志乃との出会い
「あなたがこの世界にきた意味は必ずあるわ」志乃はそう僕に囁いた。その言葉がなければ、この鏡の中の世界で生きぬいていくことも、元の世界に戻ることも無かっただろう。
そう、僕、笹野健一は16歳の男子校に通うしがない高校生だった。いや、正確には今もそうなのだけれども、あの異質な世界から戻ってきて、大分今この現実世界の見え方が変わってしまったように思う。
3ヶ月前の熱い夏の日、僕は高校生活にも慣れてきて、友達も何人かできたころで、当たり障りのない生活をしていた。そう本当に普通の高校生で、ありていに言えば退屈な毎日を過ごしていた。
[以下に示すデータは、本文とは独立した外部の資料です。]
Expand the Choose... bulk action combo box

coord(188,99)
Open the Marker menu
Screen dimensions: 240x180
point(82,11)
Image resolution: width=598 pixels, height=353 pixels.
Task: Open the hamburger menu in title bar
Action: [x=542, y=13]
そんな夏の放課後、「おーい、今日カラオケいこーぜ!」というそんな友達の誘いに心を動かされたけど、ちょっと一人でぶらつきたい気分でもあった僕は「悪い、今日はちょっと予定があってパス!」といって、わかれて商店街をぶらついていた。
いつもの通り、商店街で本屋やレンタルショップをぶらぶらして、特に何を買うことも無く、帰途につく途中、ふと左手のほうから何か光るものが目に入ったような気がした。左手に顔をむけるとそこはあまり普段入らないような服屋があった。
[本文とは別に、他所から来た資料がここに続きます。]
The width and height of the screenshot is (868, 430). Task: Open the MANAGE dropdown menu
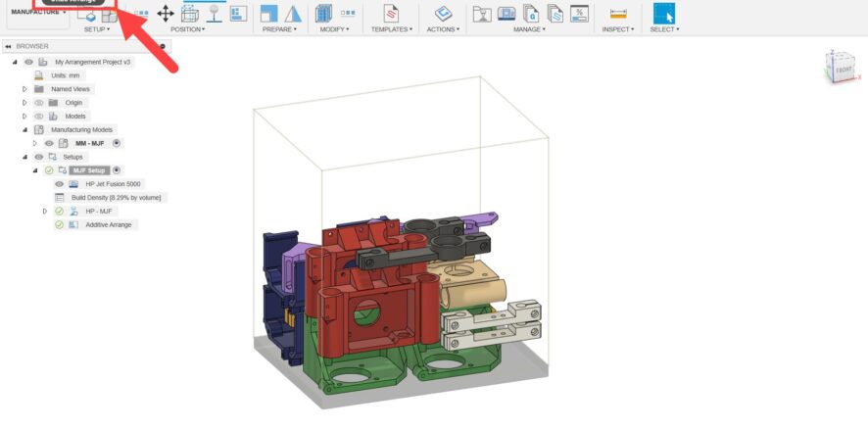coord(530,29)
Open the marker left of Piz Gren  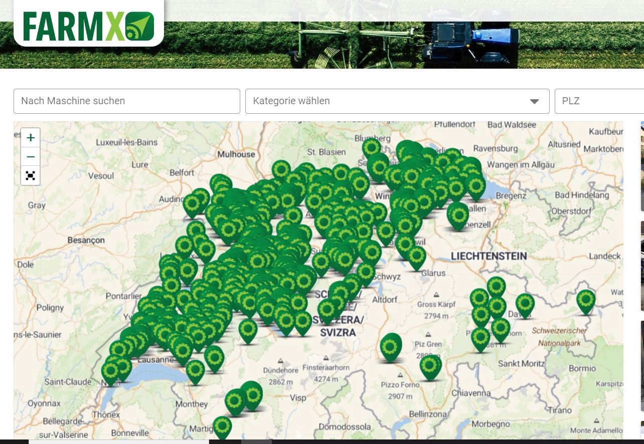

「(この服屋、あんまり人が入ってないよなー)」と心の中で呟きながら目の錯覚だと思い帰ろうとすると、今度は明らかに強い光が服屋の中から出ている。光に吸い寄せられるように、お店に入ると手前に一枚の鏡があり、この鏡から明らかに異質な、そう、雷のような光が消えたり出たりしていた。
鏡に近づいてみると、普通に僕がそこにいた。そう、それは当たり前のことなのだ。ではさっきの光はいったい何だったのだろう。気になって鏡に触ろうとしたとき、明らかな変化が起きた。
僕自身は鏡の中も相変わらず僕なのだけど、その背景であるはずの服屋が無くなっていた。無くなっていたというのは正確ではなくて、戦場のような何もないところで、変わった服を着た女の子が何かと戦っているようだった。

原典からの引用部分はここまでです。